All three providers support JPEG, PNG, GIF, and WebP. Gemini also accepts BMP, TIFF, and HEIC. If you have an unsupported format, convert it to PNG first — it's universally accepted and losslessly preserves quality.
Should I use base64 or a URL for image inputs?
Use a URL when the image is already publicly accessible on the web — it keeps your request payload small. Use base64 when the image is local, user-uploaded, or you can't guarantee the URL is reachable from the provider's servers. For images you send repeatedly (e.g., a system diagram in every request), Anthropic's Files API is the most efficient option.
How much does it cost to send an image to an LLM API?
Cost is measured in tokens. OpenAI charges 85 tokens per image on low detail and 170 tokens per 512x512 tile on high detail. Claude counts ~28x28 pixel blocks as individual visual tokens, so a typical photo runs 4,000–6,000 tokens. Gemini charges 258 tokens per 768x768 tile for larger images. These image tokens are billed at the same per-token rate as text.
What is the maximum image file size I can send?
Claude supports up to 5 MB per image inline.
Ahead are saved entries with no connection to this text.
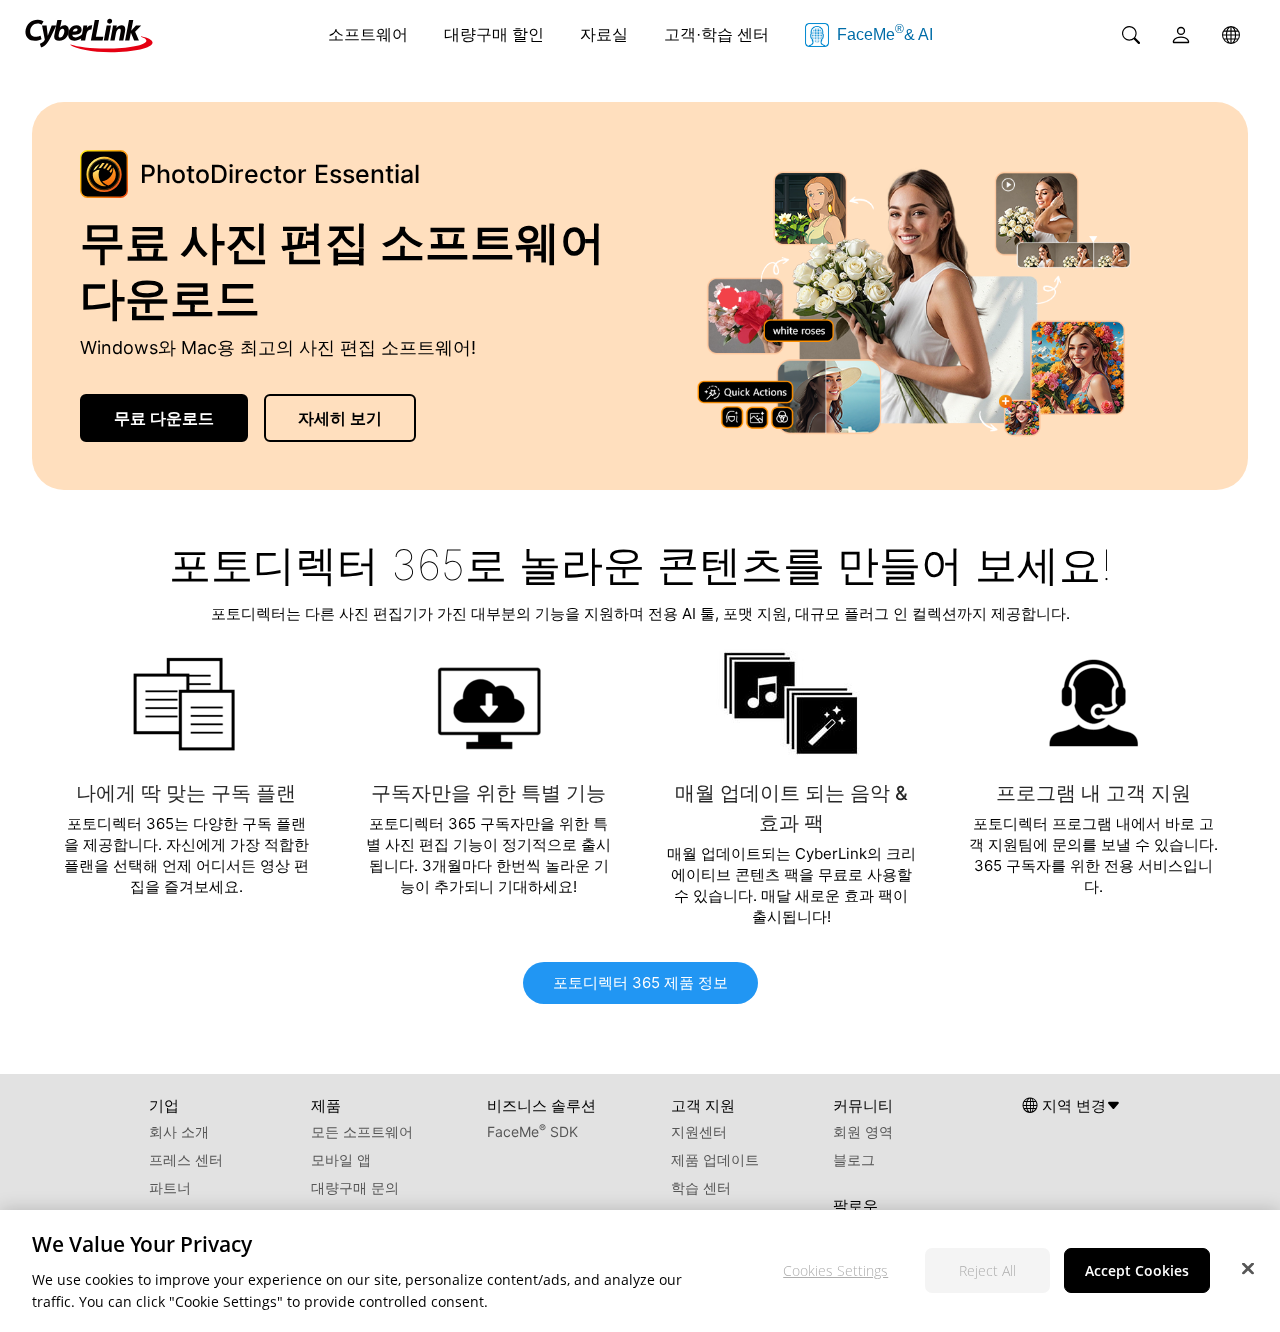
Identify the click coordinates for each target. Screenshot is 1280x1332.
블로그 (854, 1159)
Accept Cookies (1137, 1269)
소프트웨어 (368, 34)
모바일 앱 (341, 1159)
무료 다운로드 (164, 418)
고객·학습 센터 (716, 34)
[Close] (1248, 1268)
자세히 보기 (340, 418)
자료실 (604, 34)
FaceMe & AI (885, 32)
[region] (640, 1271)
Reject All (987, 1269)
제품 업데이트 (715, 1159)
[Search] (1131, 35)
OpenAI and Gemini both allow up to 20 MB per image inline. Remember that base64 encoding inflates the actual byte size by about 33%, so a 20 MB raw image becomes roughly 27 MB of base64 text in the request body — you may hit request-size caps before the per-image limit.
Can I send multiple images in a single API call?
Yes. Add multiple image content blocks to the content array in a single message. Claude supports up to 20 images per request at full resolution. Gemini supports up to 3,600 files per request when using the File API. Keep an eye on the total request size — base64-encoding many large images can exceed body-size limits even if individual images are under the per-image cap.
Why am I getting a 400 error when I send an image to the OpenAI API?
The most common cause is a missing data URL prefix. OpenAI requires base64 images to be formatted as data:image/jpeg;base64,<string> — not a raw base64 string. Also check that the media_type or MIME type matches the actual image format, and that the model you're calling (e.g., gpt-4o, not gpt-3.5-turbo) supports vision inputs.